In its lawsuit, Kering SA alleged Alibaba of making profits from the sale of goods that infringe on its brands, including Gucci and Yves Saint Laurent. The suit was filed on Friday in the U.S. District Court in New York. Alibaba claimed the complaint "has no basis" and the company will fight it vigorously.
It is notable that Kering withdrew a similar complaint against Alibaba under an agreement to cooperate on fighting fakes. In its new complaint, Kering has accused Alibaba of using algorithms that help customers find counterfeits to buy, highlighting the challenges in policing third-party sellers that have also drawn criticism from consumers, government watchdogs and investors.
"With every one of these lawsuits, it just shows that they need to review how they approach fakes and their algorithms," said Mark Tanner, founder of Shanghai-based research and marketing agency China Skinny. "The government is also stepping up scrutiny."

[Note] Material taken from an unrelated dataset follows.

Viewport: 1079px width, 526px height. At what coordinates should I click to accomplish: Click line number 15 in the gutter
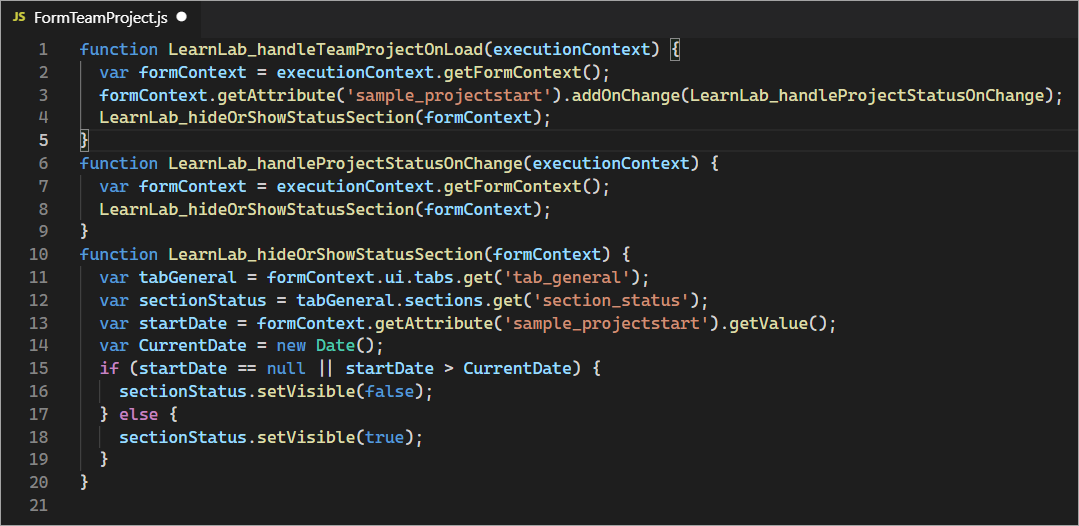coord(38,368)
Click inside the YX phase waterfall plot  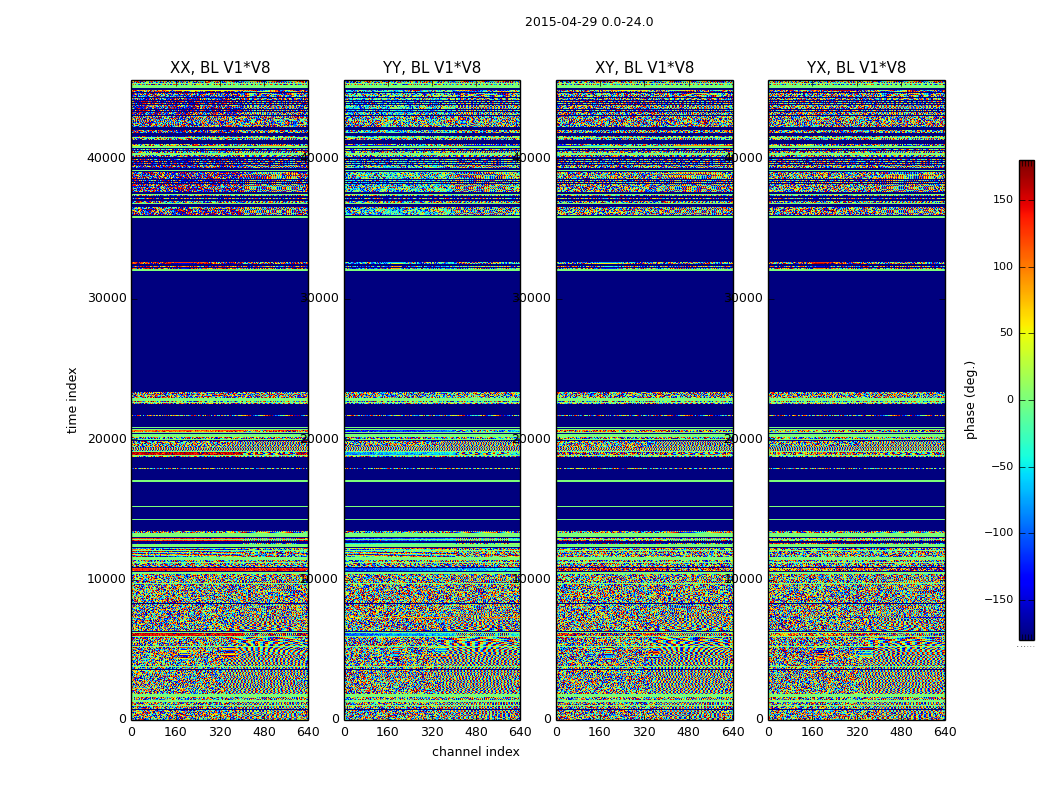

The shares of the company have plunged slumped 15 percent this year after China's consumer watchdog complained about fakes on malls of Alibaba. Some investors filed a lawsuit in the US accusing the company of making misleading statements in its initial public offering last year.
Lawsuits are "one of the concerns, and we look at whether it will impact the financials," said Victoria Mio, a fund manager at Robeco Hong Kong Ltd.
"We continue to work in partnership with numerous brands to help them protect their intellectual property. Unfortunately, Kering Group has chosen the path of wasteful litigation instead of the path of constructive cooperation," Alibaba spokeswoman Melanie Lee said.
Kering has accused Alibaba of knowingly encouraging, assisting and profiting from the sale of counterfeits.
According to the latest lawsuit, bags bearing Gucci's trademark were being sold on an Alibaba platform for as little as $2 apiece, while the price of the authentic bag is $795.